Extracted records:
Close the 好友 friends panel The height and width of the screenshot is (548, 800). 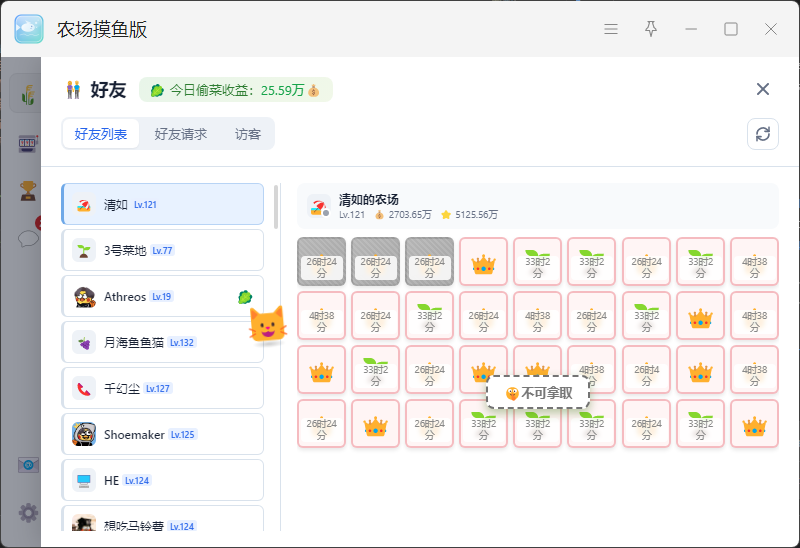pos(763,89)
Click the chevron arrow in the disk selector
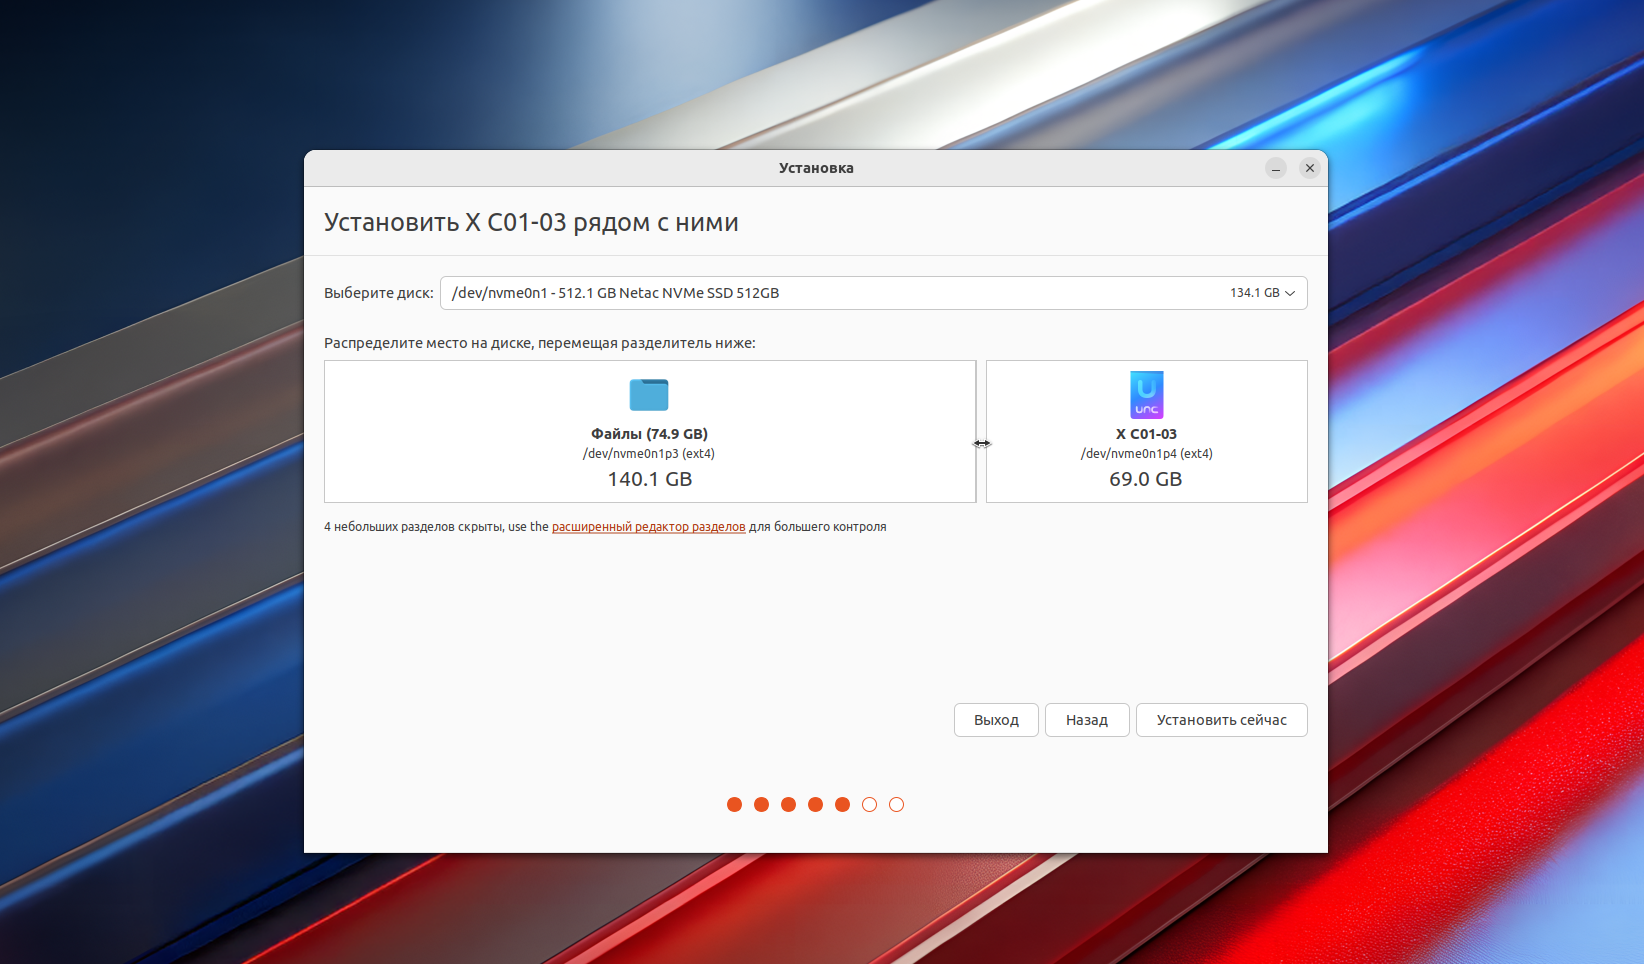This screenshot has height=964, width=1644. [1290, 293]
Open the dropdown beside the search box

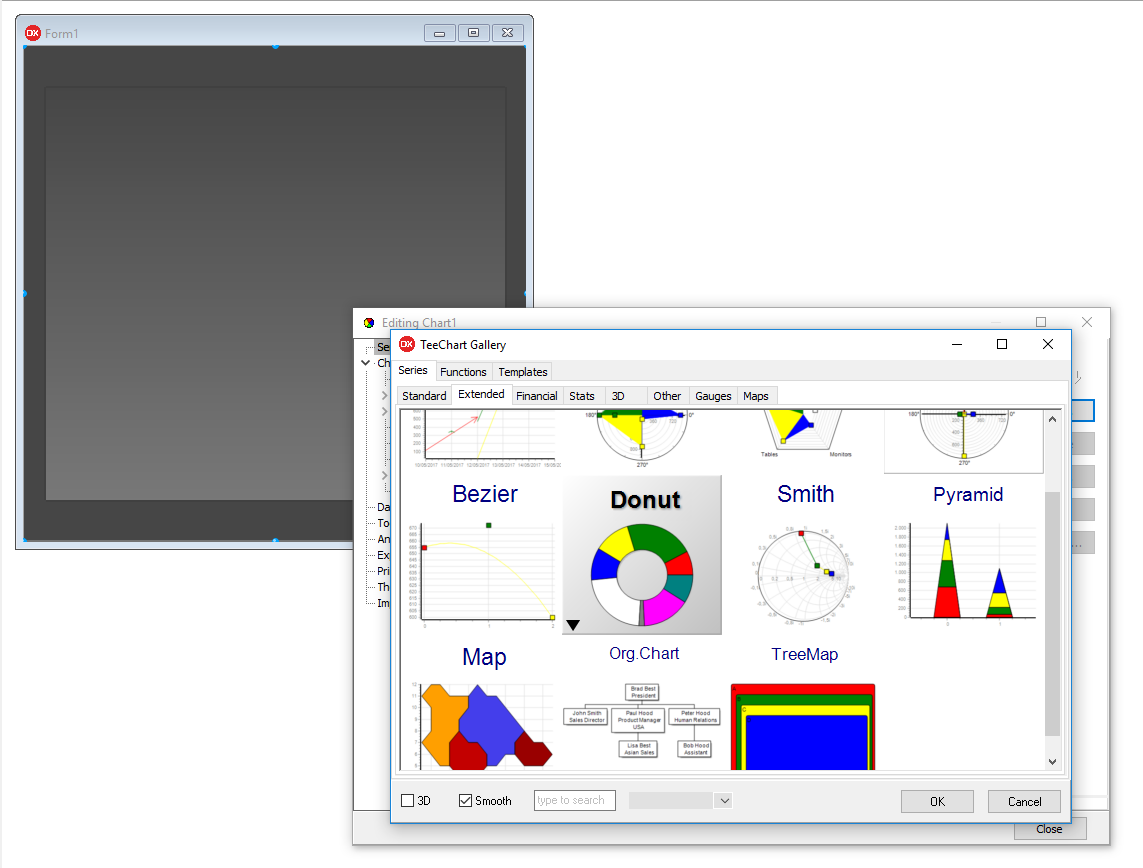(724, 801)
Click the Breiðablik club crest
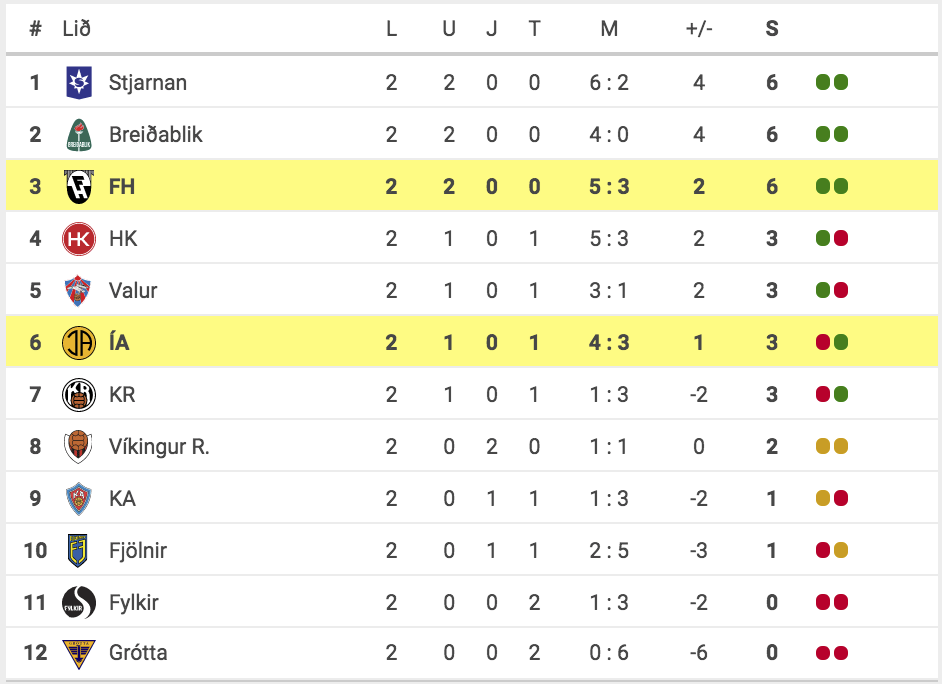Image resolution: width=942 pixels, height=684 pixels. [x=79, y=135]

Exercise requirements:
Only the lines from the one containing "Click the chevron arrow in the disk selector" through the final line of the data are to be written out, exactly as they stand and without pictures.

Response to the exercise:
Click the chevron arrow in the disk selector
This screenshot has height=964, width=1644. [1290, 293]
Open the dropdown beside the search box

(724, 801)
Click the Breiðablik club crest
Image resolution: width=942 pixels, height=684 pixels. [x=79, y=135]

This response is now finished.